Why is Australia pushing forward with the TPP?
Australia has existing free trade agreements with seven of the remaining 11 TPP parties (the 7 being Japan, Chile, New Zealand, Malaysia, Singapore, Brunei and Vietnam). The TPP could open markets for Australia in Canada, Mexico and Peru. The Committee’s recently issued report on the Proposed Trans-Pacific Partnership (TPP) Agreement (Report) discusses sectors identified to benefit from opening these markets. For example, the Report notes that Mexico was assessed by Wine Australia as providing Australia with “an imported wine market of 61 million litres” as there would be a removal of the 20% tariff on wine going into Mexico.

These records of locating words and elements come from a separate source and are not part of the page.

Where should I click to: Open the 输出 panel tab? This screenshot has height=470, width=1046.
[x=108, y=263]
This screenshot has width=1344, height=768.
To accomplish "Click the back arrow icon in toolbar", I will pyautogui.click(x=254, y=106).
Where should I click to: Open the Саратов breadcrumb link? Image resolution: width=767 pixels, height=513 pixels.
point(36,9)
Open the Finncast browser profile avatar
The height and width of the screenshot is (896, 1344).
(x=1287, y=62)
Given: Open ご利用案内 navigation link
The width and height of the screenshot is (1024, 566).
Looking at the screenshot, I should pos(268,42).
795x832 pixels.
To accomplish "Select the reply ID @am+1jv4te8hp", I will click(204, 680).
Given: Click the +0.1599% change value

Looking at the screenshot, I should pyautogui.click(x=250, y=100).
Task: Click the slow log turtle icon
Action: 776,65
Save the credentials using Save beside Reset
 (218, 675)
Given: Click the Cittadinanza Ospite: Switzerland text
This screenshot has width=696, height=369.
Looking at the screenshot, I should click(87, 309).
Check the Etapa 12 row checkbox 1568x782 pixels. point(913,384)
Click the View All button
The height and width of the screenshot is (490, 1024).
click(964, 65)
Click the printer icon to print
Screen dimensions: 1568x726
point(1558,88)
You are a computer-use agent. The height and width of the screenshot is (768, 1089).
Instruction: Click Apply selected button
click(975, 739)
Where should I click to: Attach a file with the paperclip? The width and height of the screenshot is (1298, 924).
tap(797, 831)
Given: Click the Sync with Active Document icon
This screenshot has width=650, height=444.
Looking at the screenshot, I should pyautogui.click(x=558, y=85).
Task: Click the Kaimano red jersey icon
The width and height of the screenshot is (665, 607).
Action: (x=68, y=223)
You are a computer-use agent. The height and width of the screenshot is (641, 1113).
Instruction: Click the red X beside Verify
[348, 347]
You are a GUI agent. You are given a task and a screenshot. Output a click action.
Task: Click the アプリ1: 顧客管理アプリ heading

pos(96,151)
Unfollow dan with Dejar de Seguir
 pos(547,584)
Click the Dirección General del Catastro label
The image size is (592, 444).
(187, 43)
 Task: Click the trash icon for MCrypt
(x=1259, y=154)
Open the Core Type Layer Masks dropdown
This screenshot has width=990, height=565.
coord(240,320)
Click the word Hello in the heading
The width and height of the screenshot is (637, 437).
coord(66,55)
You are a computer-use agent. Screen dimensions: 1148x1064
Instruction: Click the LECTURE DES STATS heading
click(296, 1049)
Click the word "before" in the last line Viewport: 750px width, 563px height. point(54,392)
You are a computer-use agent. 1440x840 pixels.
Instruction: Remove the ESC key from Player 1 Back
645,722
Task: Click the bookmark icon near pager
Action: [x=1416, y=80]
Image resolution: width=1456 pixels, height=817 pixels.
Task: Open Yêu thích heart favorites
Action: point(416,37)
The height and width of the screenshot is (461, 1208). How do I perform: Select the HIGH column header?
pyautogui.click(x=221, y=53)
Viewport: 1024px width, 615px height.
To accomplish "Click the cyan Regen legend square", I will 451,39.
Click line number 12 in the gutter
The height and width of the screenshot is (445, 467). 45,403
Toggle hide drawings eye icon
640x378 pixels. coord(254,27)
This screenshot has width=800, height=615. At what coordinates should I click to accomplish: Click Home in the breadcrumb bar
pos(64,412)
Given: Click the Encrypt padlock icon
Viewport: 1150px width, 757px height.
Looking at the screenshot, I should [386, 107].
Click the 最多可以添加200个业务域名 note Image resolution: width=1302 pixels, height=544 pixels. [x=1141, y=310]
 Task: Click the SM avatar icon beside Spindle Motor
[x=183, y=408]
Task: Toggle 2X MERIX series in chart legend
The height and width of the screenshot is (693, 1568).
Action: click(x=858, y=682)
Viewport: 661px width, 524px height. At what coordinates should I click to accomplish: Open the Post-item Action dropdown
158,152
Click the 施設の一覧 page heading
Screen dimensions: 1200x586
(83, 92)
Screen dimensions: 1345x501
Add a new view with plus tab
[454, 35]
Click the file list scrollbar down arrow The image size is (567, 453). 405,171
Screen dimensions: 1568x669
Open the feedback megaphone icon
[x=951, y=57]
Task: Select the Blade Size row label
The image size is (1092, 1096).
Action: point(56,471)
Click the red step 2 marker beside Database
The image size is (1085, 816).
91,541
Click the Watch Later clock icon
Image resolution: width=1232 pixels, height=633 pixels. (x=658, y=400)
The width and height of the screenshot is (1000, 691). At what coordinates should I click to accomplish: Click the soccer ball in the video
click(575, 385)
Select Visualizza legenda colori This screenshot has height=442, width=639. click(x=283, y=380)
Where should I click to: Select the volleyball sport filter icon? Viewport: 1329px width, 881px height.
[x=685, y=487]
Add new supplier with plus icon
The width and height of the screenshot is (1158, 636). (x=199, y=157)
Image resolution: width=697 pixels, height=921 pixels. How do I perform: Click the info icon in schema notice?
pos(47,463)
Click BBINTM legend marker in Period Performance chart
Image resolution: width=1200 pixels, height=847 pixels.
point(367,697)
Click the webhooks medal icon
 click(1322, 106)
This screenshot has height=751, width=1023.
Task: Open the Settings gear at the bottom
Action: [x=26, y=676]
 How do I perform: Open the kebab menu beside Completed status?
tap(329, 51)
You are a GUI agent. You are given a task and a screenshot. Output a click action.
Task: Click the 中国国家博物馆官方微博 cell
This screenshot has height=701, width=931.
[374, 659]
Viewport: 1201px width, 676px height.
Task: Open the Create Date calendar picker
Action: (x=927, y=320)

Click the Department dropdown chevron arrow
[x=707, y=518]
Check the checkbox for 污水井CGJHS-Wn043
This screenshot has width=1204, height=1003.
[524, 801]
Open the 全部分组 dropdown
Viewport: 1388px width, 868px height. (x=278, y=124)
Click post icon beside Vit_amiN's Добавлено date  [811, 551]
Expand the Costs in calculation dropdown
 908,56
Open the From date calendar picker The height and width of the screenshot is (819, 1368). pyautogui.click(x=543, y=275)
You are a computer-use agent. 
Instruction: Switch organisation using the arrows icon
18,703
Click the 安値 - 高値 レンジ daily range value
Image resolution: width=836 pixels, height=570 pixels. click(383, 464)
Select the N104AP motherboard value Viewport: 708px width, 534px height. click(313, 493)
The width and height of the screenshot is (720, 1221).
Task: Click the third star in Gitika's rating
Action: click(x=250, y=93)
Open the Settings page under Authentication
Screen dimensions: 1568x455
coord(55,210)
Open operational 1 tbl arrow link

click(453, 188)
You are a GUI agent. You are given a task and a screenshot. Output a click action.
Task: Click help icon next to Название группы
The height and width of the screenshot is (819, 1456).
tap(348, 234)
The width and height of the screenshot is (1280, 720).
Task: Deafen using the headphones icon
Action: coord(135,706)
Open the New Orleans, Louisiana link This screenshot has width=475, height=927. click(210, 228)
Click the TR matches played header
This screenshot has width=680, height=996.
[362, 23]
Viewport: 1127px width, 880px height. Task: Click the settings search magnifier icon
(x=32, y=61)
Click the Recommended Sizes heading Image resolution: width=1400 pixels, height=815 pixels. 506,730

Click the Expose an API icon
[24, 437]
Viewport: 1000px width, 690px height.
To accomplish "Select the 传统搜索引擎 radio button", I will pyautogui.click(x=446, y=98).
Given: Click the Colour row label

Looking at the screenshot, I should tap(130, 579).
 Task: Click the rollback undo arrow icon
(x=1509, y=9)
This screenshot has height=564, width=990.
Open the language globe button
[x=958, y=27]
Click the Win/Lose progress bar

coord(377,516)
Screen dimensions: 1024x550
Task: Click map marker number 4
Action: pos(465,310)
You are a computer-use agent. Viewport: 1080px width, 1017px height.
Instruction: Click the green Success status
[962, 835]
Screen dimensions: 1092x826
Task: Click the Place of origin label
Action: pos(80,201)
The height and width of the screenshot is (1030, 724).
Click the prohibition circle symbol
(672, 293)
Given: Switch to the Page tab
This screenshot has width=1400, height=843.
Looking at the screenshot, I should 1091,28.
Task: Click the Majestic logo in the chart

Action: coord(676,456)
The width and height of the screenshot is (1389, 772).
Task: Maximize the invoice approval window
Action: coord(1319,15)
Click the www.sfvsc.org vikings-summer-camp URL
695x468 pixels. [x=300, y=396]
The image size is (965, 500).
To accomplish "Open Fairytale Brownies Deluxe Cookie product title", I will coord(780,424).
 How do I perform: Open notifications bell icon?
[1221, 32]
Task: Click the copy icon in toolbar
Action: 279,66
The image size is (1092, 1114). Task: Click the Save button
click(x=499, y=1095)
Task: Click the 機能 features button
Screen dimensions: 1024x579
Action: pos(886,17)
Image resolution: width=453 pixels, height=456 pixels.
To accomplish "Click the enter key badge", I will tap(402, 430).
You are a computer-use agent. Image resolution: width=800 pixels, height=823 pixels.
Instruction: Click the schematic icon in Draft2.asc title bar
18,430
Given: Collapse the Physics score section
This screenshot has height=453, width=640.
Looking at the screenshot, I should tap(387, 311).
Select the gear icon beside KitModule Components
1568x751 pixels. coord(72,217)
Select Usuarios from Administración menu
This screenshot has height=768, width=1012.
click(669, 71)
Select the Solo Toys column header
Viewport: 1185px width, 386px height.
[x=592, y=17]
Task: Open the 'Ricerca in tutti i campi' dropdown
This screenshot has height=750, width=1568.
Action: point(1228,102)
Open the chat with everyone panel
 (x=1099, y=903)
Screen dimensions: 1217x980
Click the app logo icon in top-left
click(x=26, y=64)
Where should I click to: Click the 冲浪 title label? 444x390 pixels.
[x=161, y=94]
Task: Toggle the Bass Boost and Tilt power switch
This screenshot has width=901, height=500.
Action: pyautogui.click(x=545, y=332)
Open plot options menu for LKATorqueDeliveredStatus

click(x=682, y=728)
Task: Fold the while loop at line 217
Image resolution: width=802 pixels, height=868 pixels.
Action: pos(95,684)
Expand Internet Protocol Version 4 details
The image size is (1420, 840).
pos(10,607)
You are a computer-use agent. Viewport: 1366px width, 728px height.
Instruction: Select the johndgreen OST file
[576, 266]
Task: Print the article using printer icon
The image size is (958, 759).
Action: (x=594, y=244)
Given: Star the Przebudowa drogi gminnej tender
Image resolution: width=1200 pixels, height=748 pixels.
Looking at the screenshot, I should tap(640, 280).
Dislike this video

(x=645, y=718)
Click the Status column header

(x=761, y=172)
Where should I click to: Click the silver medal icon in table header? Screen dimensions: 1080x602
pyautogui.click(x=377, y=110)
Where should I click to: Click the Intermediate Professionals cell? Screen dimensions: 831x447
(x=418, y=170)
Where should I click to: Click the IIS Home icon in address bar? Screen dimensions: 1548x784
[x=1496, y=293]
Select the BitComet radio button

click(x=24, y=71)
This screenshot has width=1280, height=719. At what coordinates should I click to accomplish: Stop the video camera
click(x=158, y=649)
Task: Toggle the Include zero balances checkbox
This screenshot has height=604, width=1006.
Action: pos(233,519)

Australia’s services sector has been assessed as significantly benefitting from the TPP. The Report notes significant opportunities for the services sector under a TPP without the United States. Services such as education, finance, mining related services, professional, telecommunications and transport and logistics will grow as the TPP will open up markets and opportunities. The Report states that for developed nations 70-90 percent of growth is generated by service industries.
Is the TPP meaningless for the remaining 11 parties?
Before the United States formally withdrew from the TPP, Japan’s Prime Minister Abe stated that the TPP would be “meaningless” without the United States. More recently, in a joint statement released by both Prime Minister Abe and President Trump, the two leaders reaffirmed their commitment to trade and investment relations and announced that discussions for a bilateral framework between the two countries are on the table. The joint statement also stated that Japan will continue to “advance regional progress on the basis of existing initiatives,” perhaps signaling that Japan could continue to push for the TPP while at the same time enter bilateral agreement discussions with the United States.
Not all is lost without the United States’ participation in the TPP. Multilateral agreements are beneficial in many ways and the TPP, as one of the largest, has the potential to provide value for the remaining parties. The Australian Trade Minister Steven Ciobo recently stated that the TPP is “absolutely” relevant without the U.S. He also stated that the “hard-fought gains” should not be lost.
Some of the gains include requirements to remove non-tariff barriers to trade, setting higher standards for labor and environment, the creation of investment opportunities by establishing a more predictable and transparent regulatory environment for investment. The harmonization of rules, in particular the regional rules of origin will remain even without the United States. These types of benefits and mechanisms do not disappear with United States withdrawal.